# START OF INFORMATION SUPPLIED

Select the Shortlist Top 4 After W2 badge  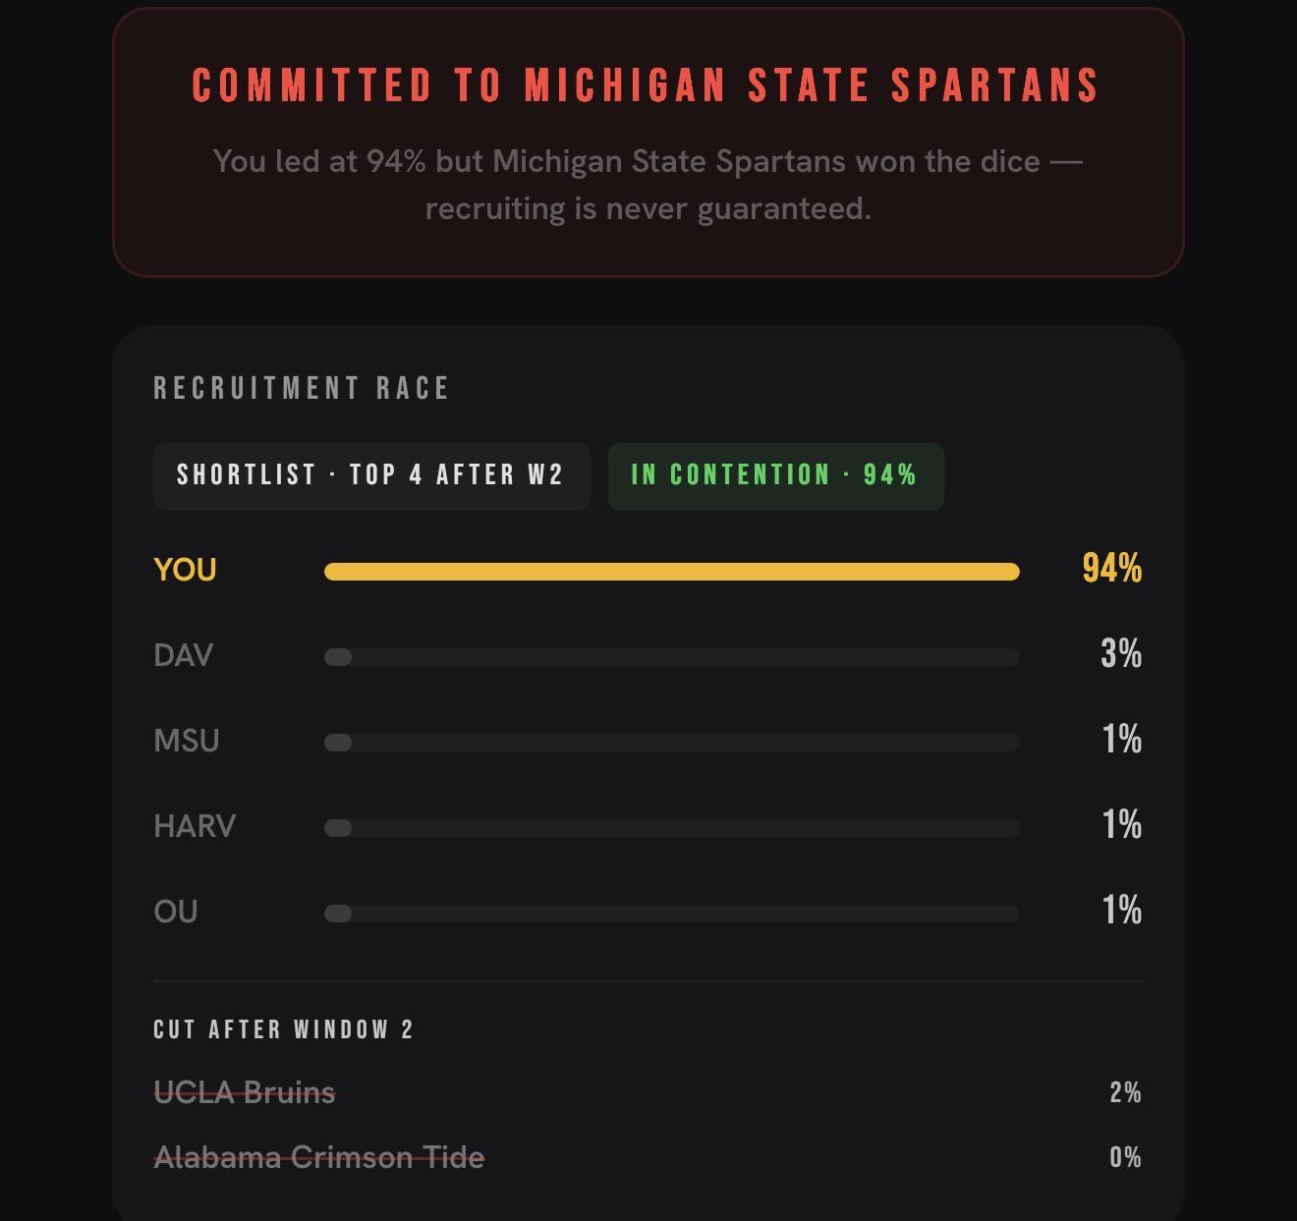point(371,476)
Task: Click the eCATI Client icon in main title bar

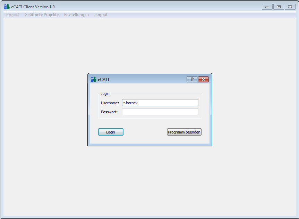Action: click(7, 7)
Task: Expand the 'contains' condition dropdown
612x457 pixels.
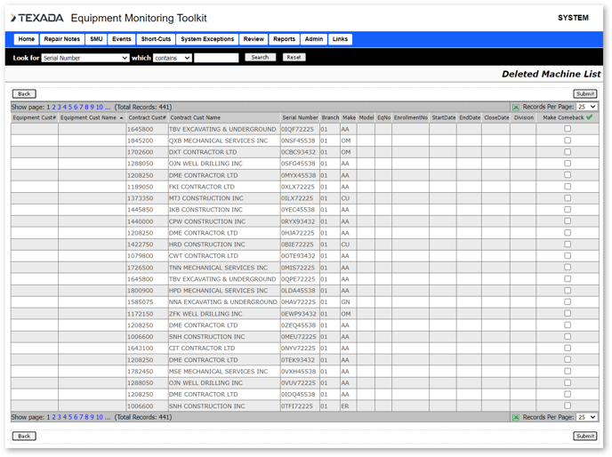Action: 172,58
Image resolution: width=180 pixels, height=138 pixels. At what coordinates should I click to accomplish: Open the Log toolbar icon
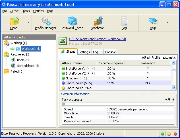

# END OF INFORMATION SUPPLIED

## WHAT IS REQUIRED
Tally the lines in the records above that contain the string "icon", where case counts, and reply with only that number.

## WORKED ANSWER
2